### [任务]
请根据原文回答:读取二进制文件时构建的阅读器是哪个类?

### [原文]
__________________________________________________

以下是从二进制文件中读取数据,写入tfrecords文件,再从tfrecords文件读取的小案例:

import tensorflow as tf

import os

flags = tf.app.flags.FLAGS
tf.app.flags.DEFINE_string("data_home", "./data/cifar10/cifar-10-batches-bin/", "二进制文件目录")

tf.app.flags.DEFINE_string("data_tfrecords", "./data/temp/tfrecords", "tfrecords文件路径")

class cifarread(object):

    def __init__(self, filelist):

        self.filelist = filelist

        # 构建图的一些数据

        self.height = 32

        self.width = 32

        self.channel = 3

        self.label_bytes = 1

        self.image_bytes = self.height * self.width*self.channel

        self.bytes = self.label_bytes + self.image_bytes

    def read_decode(self):

        """

        读取二进制文件

        :return: image_batch, label_batch

        """

        # 构建文件名队列

        file_q = tf.train.string_input_producer(self.filelist)

        # 构建阅读器

        reader = tf.FixedLengthRecordReader(record_bytes=self.bytes)

        # 读取数据

        key, value = reader.read(file_q)

        # 解码

        label_image = tf.decode_raw(value, tf.uint8)

        # 分割数据集

        label = tf.cast(tf.slice(label_image, [0], [self.label_bytes]), tf.int32)

        image = tf.slice(label_image, [self.label_bytes], [self.image_bytes])

        # 改变形状

        image_tensor = tf.reshape(image, [self.height, self.width, self.channel])

__________________________________________________

### [数据行]
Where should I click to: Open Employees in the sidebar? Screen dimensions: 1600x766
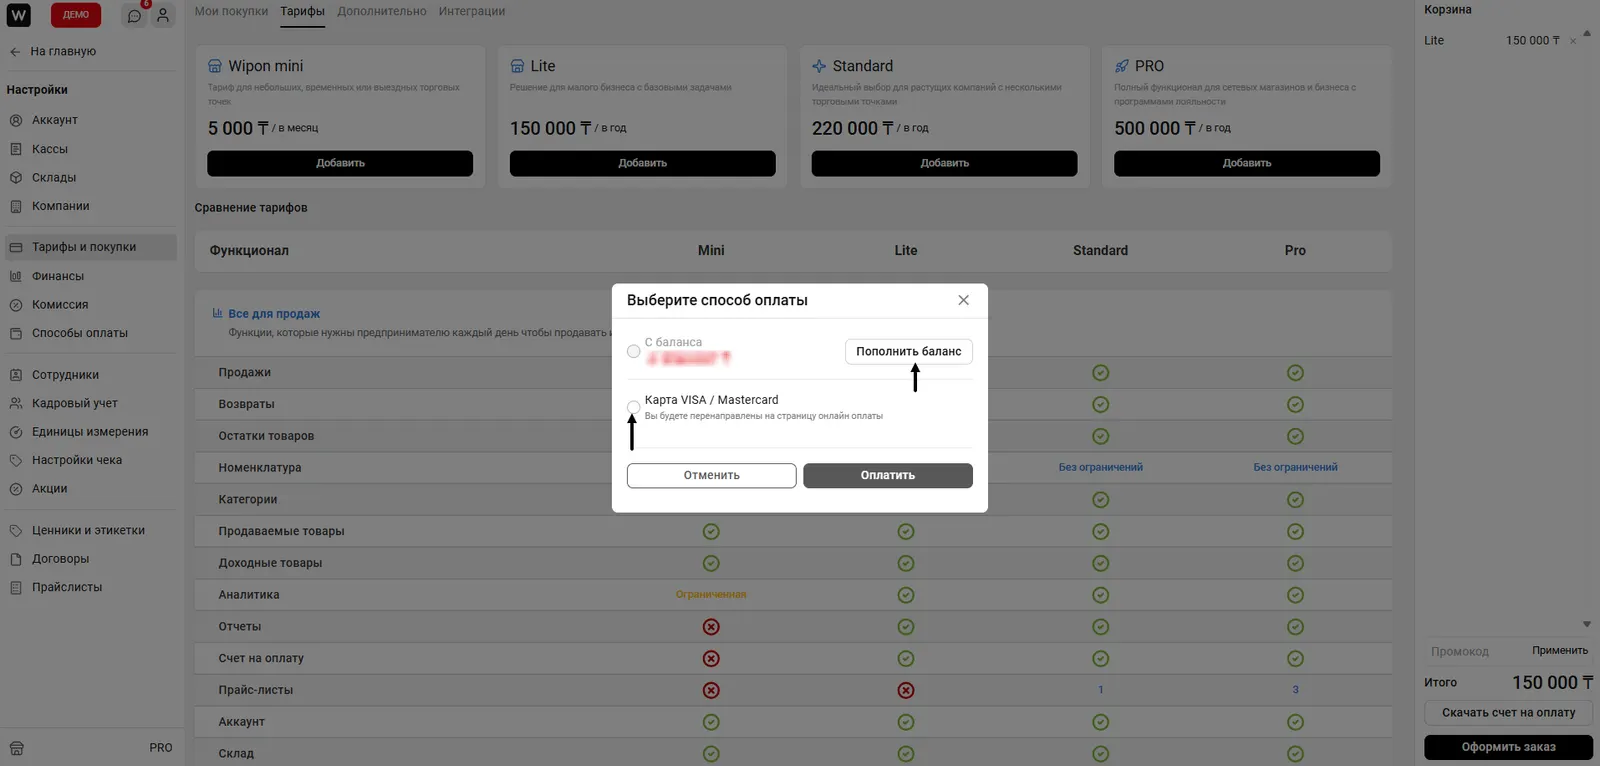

__________________________________________________

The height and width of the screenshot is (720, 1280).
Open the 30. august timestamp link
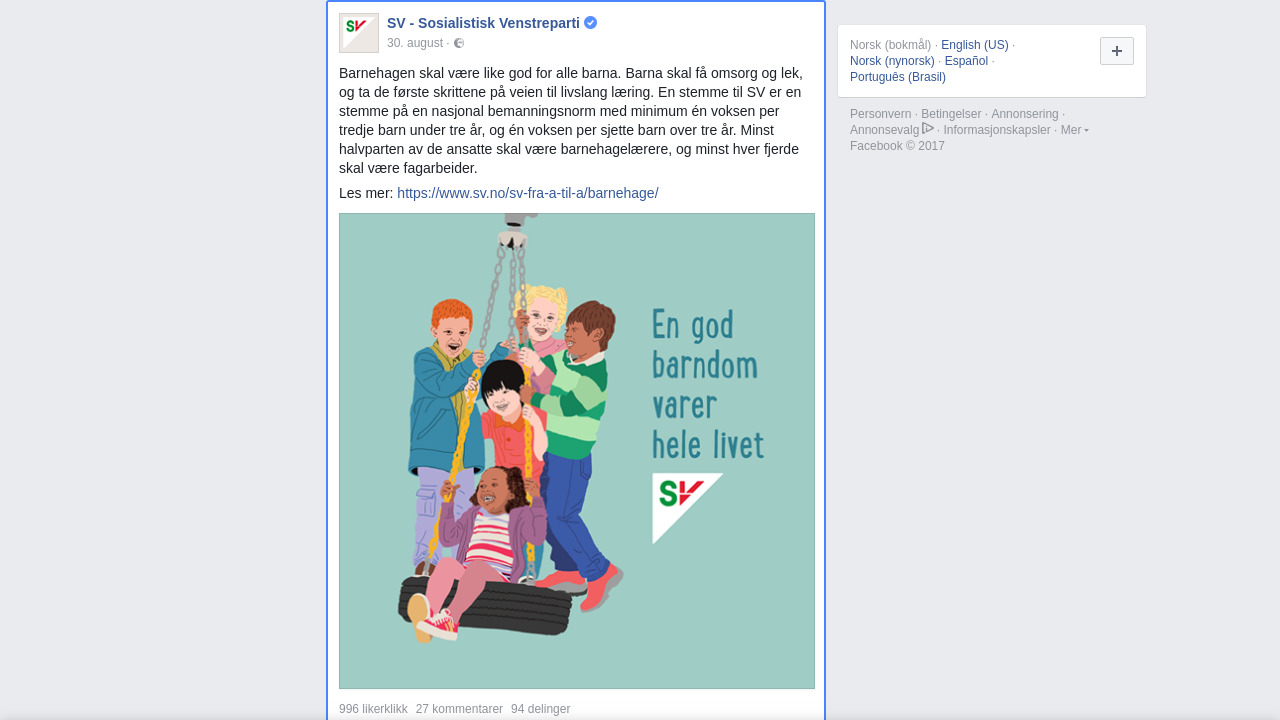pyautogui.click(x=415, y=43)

__________________________________________________

### [结果如下]
tf.FixedLengthRecordReader